A fare un giro nel sito si nota infatti come tutti i messaggi di questo appello siano debitamente schierati tutti a sinistra o nell’estrema sinistra. Viene da chiedersi: non sarà che i rossi, perché di rossi si tratta, oltre alla loro personalissima interpretazione della Storia si sono appropriati anche della questione palestinese? E che preferiscano cancellare i nominativi di chi non la pensa come loro piuttosto che rischiare che la questione palestinese smetta di essere loro esclusiva proprietà?
Insomma, il condivisibile e lodevole intento iniziale, suscitare un movimento di protesta, di informazione e di sensibilizzazione nei confronti delle ingiustizie subite dal popolo palestinese, si annacqua pur di continuare a propagandare l’idea e la percezione della lotta dei palestinesi come lotta di sinistra, e pur di continuare a mostrare il Fascista come al servizio e al soldo delle potenze imperialiste.
Eppure mai nessuno ha detto ai rossi che se ci furono degli Stati che portarono avanti delle politiche di collaborazione con le varie popolazioni musulmane questi furono i Fascisti e i Nazionalsocialisti? Che Mussolini fu la spada dell’Islam? Che nelle SS, l’esercito più multiculturale e multirazziale del mondo, ci furono migliaia e migliaia di musulmani che combatterono per un Nuovo Ordine Europeo? Che ci furono sempre politiche volte a favorire l’indipendenza e la piena sovranità degli Stati musulmani? Ancora: non hanno mai sentito i rossi le varie dichiarazioni, succedutesi nel tempo, di esponenti di Hamas, Al-Fatah, di Saddam Hussein, sempre ben disposte nei confronti del Fascismo e dei loro creatori?
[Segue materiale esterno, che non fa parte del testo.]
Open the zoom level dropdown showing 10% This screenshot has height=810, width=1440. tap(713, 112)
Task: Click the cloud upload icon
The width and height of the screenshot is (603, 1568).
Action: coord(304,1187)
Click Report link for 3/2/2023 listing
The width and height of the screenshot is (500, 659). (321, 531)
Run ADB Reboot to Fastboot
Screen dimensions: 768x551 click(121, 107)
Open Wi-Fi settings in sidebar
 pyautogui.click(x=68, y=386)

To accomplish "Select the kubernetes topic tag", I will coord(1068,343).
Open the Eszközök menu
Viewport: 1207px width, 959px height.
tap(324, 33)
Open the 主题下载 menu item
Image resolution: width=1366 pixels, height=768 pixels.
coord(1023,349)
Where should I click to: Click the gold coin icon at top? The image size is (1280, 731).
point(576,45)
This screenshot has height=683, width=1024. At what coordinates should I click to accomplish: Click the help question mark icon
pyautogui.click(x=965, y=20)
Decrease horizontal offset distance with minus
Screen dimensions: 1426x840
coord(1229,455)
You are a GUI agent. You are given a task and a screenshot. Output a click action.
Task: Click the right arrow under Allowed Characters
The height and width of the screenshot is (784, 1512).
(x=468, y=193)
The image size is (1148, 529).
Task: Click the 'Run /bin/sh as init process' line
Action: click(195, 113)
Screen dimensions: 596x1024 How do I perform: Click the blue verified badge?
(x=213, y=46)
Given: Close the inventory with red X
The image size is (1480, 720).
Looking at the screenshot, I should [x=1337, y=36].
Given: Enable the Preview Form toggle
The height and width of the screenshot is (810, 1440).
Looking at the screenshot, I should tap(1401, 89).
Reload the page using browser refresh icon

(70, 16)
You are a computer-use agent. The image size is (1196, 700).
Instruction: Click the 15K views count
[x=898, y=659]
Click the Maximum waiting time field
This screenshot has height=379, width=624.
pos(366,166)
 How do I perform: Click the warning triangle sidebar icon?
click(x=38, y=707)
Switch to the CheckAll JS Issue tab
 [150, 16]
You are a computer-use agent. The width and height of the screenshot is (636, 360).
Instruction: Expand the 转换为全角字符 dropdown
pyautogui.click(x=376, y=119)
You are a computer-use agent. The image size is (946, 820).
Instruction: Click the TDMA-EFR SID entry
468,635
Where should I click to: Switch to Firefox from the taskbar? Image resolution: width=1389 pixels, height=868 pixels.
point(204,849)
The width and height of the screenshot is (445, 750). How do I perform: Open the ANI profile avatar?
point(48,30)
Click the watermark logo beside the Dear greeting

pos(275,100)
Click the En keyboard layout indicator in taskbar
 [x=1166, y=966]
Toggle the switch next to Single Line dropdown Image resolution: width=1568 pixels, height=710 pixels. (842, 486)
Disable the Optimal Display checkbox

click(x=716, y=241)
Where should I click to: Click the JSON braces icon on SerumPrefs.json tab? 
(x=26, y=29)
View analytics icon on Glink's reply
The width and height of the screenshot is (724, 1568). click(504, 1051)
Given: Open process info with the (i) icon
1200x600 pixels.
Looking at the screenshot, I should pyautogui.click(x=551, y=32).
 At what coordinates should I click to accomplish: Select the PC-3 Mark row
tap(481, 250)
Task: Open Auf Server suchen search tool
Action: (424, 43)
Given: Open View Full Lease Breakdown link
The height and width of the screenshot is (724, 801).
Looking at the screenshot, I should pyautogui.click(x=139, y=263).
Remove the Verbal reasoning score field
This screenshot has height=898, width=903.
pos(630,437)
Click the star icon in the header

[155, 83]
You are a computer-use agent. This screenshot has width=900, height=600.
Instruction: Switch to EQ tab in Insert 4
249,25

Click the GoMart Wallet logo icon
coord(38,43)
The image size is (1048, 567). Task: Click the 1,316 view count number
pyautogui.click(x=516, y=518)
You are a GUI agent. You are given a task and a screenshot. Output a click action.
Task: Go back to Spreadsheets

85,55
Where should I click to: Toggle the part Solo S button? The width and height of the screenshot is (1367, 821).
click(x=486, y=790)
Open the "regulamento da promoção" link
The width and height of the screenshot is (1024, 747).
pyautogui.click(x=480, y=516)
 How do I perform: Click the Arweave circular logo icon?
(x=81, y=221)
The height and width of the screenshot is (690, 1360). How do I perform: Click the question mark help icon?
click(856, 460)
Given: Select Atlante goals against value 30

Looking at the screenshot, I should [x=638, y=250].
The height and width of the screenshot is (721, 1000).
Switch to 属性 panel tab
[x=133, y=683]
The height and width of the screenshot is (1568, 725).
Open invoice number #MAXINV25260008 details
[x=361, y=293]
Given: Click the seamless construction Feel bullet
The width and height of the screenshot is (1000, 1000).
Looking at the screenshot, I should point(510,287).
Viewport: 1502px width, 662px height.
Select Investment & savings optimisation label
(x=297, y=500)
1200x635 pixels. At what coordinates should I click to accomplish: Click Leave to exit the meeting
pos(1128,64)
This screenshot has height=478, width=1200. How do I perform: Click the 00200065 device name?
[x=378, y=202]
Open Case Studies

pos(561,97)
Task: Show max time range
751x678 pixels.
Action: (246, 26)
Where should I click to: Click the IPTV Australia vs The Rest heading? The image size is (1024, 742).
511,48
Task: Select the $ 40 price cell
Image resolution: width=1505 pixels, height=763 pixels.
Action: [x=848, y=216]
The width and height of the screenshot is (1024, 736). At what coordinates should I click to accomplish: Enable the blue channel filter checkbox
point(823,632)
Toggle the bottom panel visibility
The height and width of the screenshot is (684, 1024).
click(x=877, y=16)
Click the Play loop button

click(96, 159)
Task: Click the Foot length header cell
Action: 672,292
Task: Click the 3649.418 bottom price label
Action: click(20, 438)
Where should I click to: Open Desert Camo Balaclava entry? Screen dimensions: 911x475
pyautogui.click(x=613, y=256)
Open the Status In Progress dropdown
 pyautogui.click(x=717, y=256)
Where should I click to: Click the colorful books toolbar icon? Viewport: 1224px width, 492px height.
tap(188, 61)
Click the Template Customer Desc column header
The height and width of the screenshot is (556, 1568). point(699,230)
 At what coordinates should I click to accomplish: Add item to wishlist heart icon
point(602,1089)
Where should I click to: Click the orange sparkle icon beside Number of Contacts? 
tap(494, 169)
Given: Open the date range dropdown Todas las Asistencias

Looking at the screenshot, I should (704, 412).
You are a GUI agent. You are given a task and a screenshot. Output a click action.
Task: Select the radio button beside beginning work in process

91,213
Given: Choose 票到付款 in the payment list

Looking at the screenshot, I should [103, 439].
Qualcuno dovrebbe far sapere tutte queste cose ai trinariciuti. E se nessuno di noi vuole strumentalizzare la questione palestinese per portare avanti la propria propaganda politica, loro sono gli ultimi che mai potrebbero farlo. La questione palestinese non riguarda solo loro, ma tutti gli uomini liberi e di coscienza. A prescindere.